With more vaccines anticipated to be readily available in the near future, the government is adding private clinics and hospitals as vaccination centers in the National Immunization Program.
“To further accelerate the roll-out of vaccination programs, the government has also involved Private Medical Centers and Clinics in this national vaccination program. By the end of June 2021, a total of 1,000 Private Medical Clinics or PPVGP are targeted to be involved in PICK [the National Immunization Program],” said Prime Minister Muhyiddin on June 5.
Medical experts, who voiced their concerns repeatedly, have long called for such a decision to devolve vaccination away from mega-sites.
“We urge the government to also establish partnerships with private hospitals so all hands can be on deck to ensure available vaccines are administered as soon as possible,” the Malaysian Health Coalition, an apolitical coalition of medical professional societies, health professionals, and citizens, said in a press statement on March 11.
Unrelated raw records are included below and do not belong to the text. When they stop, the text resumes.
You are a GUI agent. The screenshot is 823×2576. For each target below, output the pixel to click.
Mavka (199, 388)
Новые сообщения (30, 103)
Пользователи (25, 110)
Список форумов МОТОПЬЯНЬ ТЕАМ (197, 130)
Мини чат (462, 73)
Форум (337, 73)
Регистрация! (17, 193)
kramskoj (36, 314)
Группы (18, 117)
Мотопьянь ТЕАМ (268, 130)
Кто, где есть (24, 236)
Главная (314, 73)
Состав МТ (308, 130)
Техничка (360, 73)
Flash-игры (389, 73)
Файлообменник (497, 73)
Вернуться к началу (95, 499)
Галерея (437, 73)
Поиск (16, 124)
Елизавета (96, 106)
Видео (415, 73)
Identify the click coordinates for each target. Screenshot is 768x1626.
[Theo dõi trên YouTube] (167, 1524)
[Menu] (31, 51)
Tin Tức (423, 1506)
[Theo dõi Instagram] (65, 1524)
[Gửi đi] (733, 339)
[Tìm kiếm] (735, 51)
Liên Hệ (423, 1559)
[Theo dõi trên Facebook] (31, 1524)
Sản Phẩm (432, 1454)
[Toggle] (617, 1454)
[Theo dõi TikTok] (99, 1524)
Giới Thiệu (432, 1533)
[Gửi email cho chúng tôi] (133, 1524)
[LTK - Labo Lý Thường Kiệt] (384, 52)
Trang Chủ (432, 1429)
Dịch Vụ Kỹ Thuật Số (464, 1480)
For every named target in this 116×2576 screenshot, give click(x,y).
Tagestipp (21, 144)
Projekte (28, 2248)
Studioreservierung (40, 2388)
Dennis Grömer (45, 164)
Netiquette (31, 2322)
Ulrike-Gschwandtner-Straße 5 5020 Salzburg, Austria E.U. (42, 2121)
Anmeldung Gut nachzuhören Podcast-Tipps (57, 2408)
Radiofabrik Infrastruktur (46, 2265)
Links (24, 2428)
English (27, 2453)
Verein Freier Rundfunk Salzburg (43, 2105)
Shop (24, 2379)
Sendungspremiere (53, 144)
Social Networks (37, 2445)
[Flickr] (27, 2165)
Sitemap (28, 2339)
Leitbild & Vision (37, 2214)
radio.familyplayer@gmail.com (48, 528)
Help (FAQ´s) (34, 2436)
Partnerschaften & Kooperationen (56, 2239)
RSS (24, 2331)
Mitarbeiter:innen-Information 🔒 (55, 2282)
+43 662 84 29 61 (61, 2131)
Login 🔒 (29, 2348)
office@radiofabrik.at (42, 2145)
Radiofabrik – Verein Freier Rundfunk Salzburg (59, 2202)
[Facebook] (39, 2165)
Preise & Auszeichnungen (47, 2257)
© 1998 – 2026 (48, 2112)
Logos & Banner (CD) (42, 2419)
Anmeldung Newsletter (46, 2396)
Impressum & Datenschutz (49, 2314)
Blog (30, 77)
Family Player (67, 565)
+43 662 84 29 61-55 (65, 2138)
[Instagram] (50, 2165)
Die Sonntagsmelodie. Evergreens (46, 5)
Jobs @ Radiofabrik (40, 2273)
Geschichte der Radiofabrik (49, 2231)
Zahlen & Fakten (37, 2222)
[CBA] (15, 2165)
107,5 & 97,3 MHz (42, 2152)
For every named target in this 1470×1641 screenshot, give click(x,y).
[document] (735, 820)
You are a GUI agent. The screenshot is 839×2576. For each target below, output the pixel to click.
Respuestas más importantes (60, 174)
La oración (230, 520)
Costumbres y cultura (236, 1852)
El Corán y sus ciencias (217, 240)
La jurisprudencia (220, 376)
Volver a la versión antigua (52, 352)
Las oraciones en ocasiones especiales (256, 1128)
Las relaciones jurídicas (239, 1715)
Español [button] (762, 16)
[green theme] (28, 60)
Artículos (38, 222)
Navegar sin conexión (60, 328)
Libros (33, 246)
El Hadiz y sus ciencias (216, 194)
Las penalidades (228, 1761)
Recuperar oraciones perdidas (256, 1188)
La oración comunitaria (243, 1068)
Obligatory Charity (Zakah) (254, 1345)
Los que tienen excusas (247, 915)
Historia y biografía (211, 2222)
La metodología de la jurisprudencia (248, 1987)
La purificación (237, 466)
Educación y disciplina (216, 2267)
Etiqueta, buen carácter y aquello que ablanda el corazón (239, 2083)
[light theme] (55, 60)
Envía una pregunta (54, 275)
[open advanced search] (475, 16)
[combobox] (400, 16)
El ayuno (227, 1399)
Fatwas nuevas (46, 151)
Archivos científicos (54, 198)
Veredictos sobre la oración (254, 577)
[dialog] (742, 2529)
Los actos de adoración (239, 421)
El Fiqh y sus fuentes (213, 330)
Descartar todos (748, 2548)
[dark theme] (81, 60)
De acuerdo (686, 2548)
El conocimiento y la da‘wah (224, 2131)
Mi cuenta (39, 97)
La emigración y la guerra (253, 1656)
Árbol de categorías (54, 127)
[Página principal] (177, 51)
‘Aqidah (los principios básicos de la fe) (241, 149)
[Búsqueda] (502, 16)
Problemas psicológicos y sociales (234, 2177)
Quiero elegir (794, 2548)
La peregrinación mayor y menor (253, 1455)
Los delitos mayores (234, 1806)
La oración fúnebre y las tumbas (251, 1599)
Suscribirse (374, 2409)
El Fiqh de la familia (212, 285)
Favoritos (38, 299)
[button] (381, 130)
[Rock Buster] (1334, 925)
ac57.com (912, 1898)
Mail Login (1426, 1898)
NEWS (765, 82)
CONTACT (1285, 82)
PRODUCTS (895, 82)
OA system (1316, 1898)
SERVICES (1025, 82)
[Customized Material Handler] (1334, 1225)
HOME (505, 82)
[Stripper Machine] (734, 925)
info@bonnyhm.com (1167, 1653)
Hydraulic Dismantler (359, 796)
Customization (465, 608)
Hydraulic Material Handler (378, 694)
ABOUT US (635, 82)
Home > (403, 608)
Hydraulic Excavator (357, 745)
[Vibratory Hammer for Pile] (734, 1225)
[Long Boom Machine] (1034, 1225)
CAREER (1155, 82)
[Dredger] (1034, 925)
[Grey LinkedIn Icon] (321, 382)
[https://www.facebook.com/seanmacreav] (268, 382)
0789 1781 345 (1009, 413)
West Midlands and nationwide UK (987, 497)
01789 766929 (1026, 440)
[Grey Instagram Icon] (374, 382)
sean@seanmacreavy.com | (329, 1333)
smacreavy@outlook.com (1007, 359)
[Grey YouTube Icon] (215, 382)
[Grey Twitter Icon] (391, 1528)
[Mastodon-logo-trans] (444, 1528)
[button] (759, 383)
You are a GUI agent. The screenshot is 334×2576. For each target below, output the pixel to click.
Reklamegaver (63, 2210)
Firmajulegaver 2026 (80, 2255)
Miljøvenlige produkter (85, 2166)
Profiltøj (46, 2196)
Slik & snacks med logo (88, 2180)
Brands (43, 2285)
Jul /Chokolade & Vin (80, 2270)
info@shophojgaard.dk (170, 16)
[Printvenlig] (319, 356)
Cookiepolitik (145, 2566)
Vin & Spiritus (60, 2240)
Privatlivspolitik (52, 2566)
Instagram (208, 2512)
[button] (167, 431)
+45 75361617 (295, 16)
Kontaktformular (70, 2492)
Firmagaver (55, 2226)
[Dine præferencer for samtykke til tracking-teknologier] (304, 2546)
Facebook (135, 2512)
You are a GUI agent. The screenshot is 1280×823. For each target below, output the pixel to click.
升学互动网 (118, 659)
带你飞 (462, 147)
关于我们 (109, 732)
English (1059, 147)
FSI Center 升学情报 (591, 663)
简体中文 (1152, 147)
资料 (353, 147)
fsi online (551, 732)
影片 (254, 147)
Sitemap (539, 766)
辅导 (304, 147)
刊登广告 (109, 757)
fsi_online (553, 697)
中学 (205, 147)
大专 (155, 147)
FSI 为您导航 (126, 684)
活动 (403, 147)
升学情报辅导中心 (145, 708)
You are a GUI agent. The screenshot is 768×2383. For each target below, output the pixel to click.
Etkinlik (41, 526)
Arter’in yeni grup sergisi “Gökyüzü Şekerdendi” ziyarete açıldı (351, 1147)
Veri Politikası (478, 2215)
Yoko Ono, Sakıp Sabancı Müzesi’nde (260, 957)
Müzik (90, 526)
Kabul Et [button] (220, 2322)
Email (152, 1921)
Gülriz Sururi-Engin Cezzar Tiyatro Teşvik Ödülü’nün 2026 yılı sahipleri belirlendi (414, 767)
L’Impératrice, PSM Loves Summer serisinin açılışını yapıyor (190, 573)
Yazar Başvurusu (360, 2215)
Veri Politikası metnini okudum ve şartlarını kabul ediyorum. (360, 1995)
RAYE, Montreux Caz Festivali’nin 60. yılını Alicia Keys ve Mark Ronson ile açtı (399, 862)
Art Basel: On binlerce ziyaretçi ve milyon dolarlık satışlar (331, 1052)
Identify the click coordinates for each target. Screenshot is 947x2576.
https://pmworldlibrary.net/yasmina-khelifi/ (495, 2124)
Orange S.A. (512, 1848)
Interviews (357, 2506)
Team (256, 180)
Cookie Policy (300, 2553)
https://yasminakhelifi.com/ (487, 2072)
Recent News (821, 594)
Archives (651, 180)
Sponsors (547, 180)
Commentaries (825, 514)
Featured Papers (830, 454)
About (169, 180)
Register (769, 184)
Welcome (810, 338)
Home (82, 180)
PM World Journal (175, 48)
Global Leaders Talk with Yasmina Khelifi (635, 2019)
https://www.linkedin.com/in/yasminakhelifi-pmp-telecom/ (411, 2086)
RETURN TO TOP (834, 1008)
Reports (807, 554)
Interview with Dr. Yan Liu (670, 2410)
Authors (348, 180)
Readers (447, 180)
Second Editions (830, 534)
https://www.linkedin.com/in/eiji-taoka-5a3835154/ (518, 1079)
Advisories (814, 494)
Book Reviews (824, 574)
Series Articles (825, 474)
On May 31, the doors of the first vaccination centers in private hospitals and clinics were opened to the public. Dr. Seow Vei Ken, medical director of one of the private hospitals included in the National Immunization Program, welcomed the measure, saying that good cooperation between the public and private sectors will expedite the administration of vaccines.
“Our country can not afford to keep the lockdown much longer because it will have a very big damage on the economy, so the faster we can achieve herd immunity, the country can restart all the economic sectors again. This is a way to strike a balance between life and livelihoods,” he said. “For now our capacity is 400 vaccines per day for the elderly patients. Some of them come with the wheelchair, they move a bit slow. Because we need to take good care of them we can not do it in a very fast pace, but after this round we are trying to ramp up the numbers to 600 or even 800 in the near future. We will do everything to increase our capacity and expedite the whole process,” he added.
Vaccination centers set up in urban areas are often not an easily accessible option to some elderly people and people with disabilities, or those who don’t own personal modes of transportation. Starting from June 3, the government has set up mobile vaccination clinics in nine states to reach populations that might not have easy access to vaccination centers. The mobile vaccination units are able to reach people in rural areas, government social housing in urban areas, and nursing homes. “This is to facilitate the vaccination process for villagers, indigenous people, the elderly, the disabled and the homeless,” Muhyiddin said on June 5.
With all these measures, the government is aiming to vaccinate 80 percent of the population and obtain herd immunity by the end of the year.